The strongest evidence: a side-by-side comparison of your output and Firefox/Chrome for the same simple test HTML. Document the differences honestly.


9. Common pitfalls

  • Trying to parse real HTML. Real HTML uses implicit closing tags, error recovery, parser modes. A toy strict parser is the right scope. State the limitation.
  • Specificity off-by-one. CSS specificity rules are well-defined (W3C). Hand-trace examples.
  • Forgetting display: none. Skip these elements in layout.
  • Inline before you understand it. Block layout is hard enough. Skip inline on your first pass.
  • Trying to render fonts. Use a library (cairo, skia, fontdue). Don't write a font rasterizer for your first browser.
  • No idea where to stop. Brubeck stops at block layout + paint. browser.engineering goes much further. Decide your scope before starting.
  • Treating the engine as one big file. Each pipeline stage is a clear module. Keep them separate.

10. Extensions

  • Inline layout — text wrapping. Huge step.
  • JavaScript — embed an engine. Wire to DOM.
  • Forms and events — click handlers, input fields.
  • Flexbox / grid — modern CSS layout. Significant.
  • Networking — fetch resources over HTTP.
  • Incremental rendering — restyle and re-layout only changed subtrees.
  • GPU acceleration — composite layers; offload to GPU.

A full browser engine is a multi-year project. Servo and Firefox have hundreds of engineers.
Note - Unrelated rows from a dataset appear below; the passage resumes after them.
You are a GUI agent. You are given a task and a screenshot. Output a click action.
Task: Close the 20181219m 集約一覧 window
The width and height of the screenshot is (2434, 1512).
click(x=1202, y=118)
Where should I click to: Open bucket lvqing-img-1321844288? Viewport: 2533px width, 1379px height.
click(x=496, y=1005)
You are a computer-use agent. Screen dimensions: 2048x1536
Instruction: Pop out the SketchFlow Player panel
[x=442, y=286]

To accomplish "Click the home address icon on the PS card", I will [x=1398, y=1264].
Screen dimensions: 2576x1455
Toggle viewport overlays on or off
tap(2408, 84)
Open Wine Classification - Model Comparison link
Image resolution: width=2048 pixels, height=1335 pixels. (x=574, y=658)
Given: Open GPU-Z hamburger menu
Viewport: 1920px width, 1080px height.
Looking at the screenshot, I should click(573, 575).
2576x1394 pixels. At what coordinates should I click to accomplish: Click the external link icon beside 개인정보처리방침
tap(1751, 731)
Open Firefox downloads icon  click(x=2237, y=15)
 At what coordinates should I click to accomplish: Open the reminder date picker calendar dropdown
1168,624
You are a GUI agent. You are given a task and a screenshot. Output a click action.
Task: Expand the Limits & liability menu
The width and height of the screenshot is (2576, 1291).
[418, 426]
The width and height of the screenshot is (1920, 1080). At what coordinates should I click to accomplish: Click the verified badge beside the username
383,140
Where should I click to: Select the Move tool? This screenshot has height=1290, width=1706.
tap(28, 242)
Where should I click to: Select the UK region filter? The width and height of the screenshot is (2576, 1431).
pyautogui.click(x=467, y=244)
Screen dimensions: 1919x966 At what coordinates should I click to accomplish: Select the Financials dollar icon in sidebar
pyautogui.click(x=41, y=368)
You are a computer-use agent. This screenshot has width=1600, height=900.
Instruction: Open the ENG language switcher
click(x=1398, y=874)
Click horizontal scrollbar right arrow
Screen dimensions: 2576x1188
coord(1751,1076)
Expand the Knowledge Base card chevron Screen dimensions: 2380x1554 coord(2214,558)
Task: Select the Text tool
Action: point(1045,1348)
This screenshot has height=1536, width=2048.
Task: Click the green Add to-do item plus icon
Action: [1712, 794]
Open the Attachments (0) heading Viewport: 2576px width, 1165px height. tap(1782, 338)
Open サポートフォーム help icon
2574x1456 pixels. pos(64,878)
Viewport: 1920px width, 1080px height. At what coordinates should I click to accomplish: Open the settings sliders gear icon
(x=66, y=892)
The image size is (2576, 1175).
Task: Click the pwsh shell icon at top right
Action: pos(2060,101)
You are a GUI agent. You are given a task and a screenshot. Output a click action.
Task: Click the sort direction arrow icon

Know where to stop.


11. Module integration

ModuleWhat the browser engine deepens
Sem 7 Module 1 — Architecture fundamentalsThe pipeline embodies "single responsibility per stage."
Sem 7 Module 2 — Architecture patternsMulti-pass compiler is the canonical layered architecture.
Compiler tutorialSame multi-pass shape. HTML → DOM → styled → laid out → painted is the same pattern as source → AST → typed → IR → assembly.
Interpreter tutorialParsing HTML and CSS uses the same techniques.

12. Portfolio framing

What to publish:

  • Source organized by pipeline stage: html/, css/, style/, layout/, paint/.
  • A set of test HTML files with their rendered PNGs (yours and a reference).
  • A README with:
    • Pipeline diagram.
    • Supported HTML/CSS features (small list).
    • Skipped features (long list).
    • A comparison rendering against Firefox/Chrome for the same input.

Reviewer entry points:

  • html/parser.rs — DOM construction.
  • layout/block.rs — block layout algorithm.
  • tests/snapshots/ — input HTML + expected PNG.
  • README must include the pipeline diagram and the side-by-side rendering.

A browser engine is an unusually striking portfolio project. Even a partial one — Brubeck's 8-post version — demonstrates serious architectural thinking and parsing fluency.


Source

This tutorial draws from the BYO-X catalog "Web Browser" section. Matt Brubeck's blog series and Panchekha & Harrelson's "Web Browser Engineering" book are the canonical primary references.